La discussione nell’aula del Senato è iniziata in mattinata dopo che, con la votazione di fiducia della sera precedente sulla legge di stabilità, il capogruppo Brunetta aveva formalmente dichiarato la fine delle larghe intese. Nei corridoi del potere quest’oggi i rappresentanti dei due maggiori, e di nuovo contrapposti schieramenti, si impegnavano a trovare una qualificazione di “intese” maggiormente aderente alla nuova situazione politica. Chi parlava di intese non più larghe,ma sicuramente più solide, e chi invece preferiva piuttosto il termine disattese.
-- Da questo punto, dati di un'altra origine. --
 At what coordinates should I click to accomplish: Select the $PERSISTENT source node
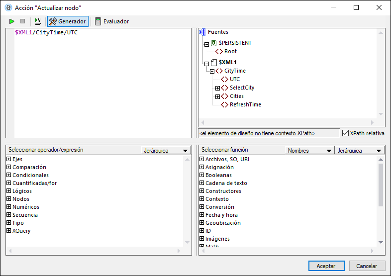pyautogui.click(x=235, y=43)
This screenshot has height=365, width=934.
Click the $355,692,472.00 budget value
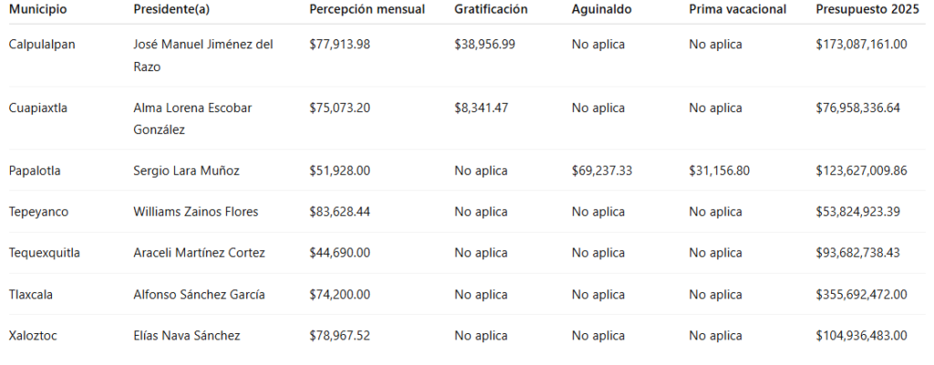pyautogui.click(x=861, y=295)
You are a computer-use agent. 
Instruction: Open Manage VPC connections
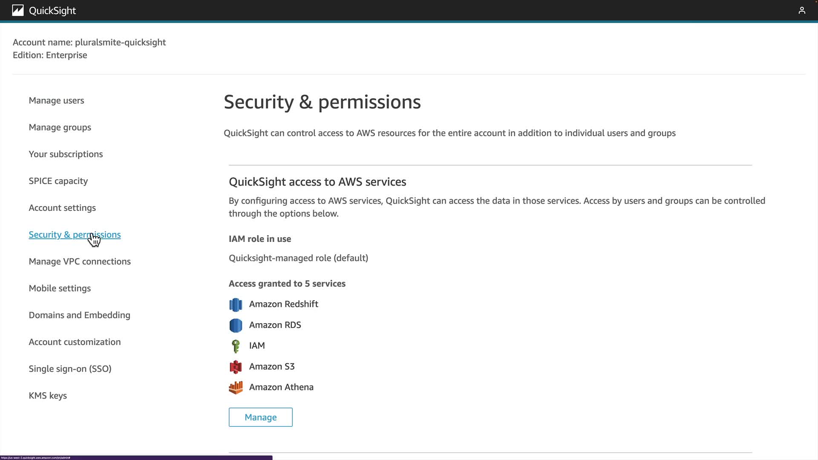[80, 262]
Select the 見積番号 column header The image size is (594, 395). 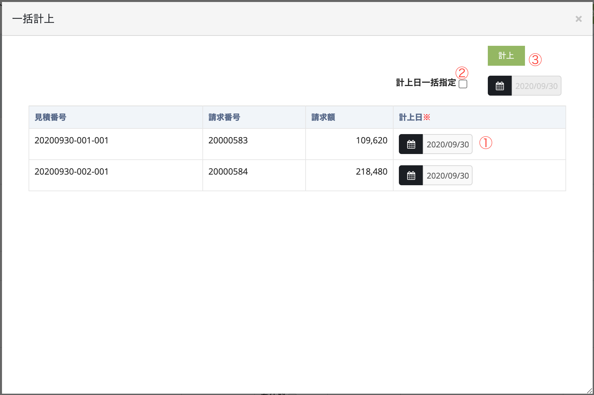[x=50, y=118]
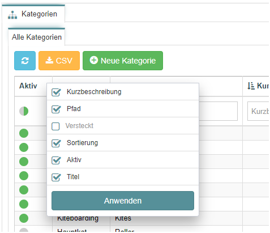270x233 pixels.
Task: Click the green status dot beside Kiteboarding
Action: pyautogui.click(x=24, y=218)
Quasi sei ore di discussione, prima del voto definitivo. Diverse sono state le vicende e le motivazioni che hanno prodotto una bagarre inevitabilmente più accesa del solito. I senatori Formigoni e Bondi sono quasi arrivati alle mani. Oggetto invece di varie invettive provenienti dai banchi di Forza Italia sono stati gli esponenti di Nuovo Centro Destra e i senatori a vita. I primi accusati di succube tradimento (pur votando contro la decadenza, essi si macchiano comunque della colpa derivante dal sostegno invariato al governo Letta); i secondi di miserabile accanimento, facendo leva sulla loro presenza giudicata strumentale, visto il loro alto tasso di assenteismo.
Pierferdinando Casini, insieme ad alcuni esponenti di Scelta Civica, e tantissimi forzisti, hanno cercato di ottenere una sospensione dei lavori, in attesa della sentenza irrevocabile della Cassazione sull’interdizione dei pubblici uffici, che sarà emessa al più tardi a febbraio. Ma niente è servito, nessun intervento è riuscito a convincere in senso opposto ai loro intendimenti i parlamentari PD e M5S, che anzi si sono sempre più barricati sulle posizioni del loro partito di appartenenza.
Alle 16:40, proprio mentre in Aula aveva preso la parola Anna Maria Bernini per le dichiarazioni finali del gruppo FI sull’imminente votazione, Silvio Berlusconi (ancora senatore per qualche minuto) saliva sul palco della manifestazione organizzata ad hoc in via del Plebiscito, di fronte a Palazzo Grazioli (la sua residenza romana).
Ai molti sostenitori accorsi da tutto il Paese, nonostante il freddo, il vecchio leader, visibilmente commosso, ha promesso che non sarà un seggio parlamentare a fermarlo. Farà insomma come Grillo o Renzi, leader indiscussi pur fuori dal Parlamento. Ha ricordato la sua lunghissima e primatista storia processuale, ha inveito contro la magistratura e contro la sua corrente eversiva. Ha denunciato l’inapplicazione ad personam di principi fondamentali dell’ordinamento, come quello di irretroattività, e lo scandalo del voto palese. Si è nel contempo detto certo di una revisione della condanna, visti i nuovi 12 testimoni che presenterà alla Corte d’Appello di Brescia. Ha infine concluso con un perentorio ed evocativo: “Andiamo avanti!”
In Aula intanto, dopo l’intervento della Bernini e quello immediatamente successivo di Zanda, i senatori forzisti, allo stremo tentativo di evitare un provvedimento ormai inevitabile, tutti come ultimi capitani ad abbandonare la nave che affonda, istruiscono una vera e propria battaglia procedurale, che però non convince il presidente Grasso.
Alle 17.43 è la stessa voce di Grasso a dichiarare decaduto Berlusconi Silvio dalla carica di senatore.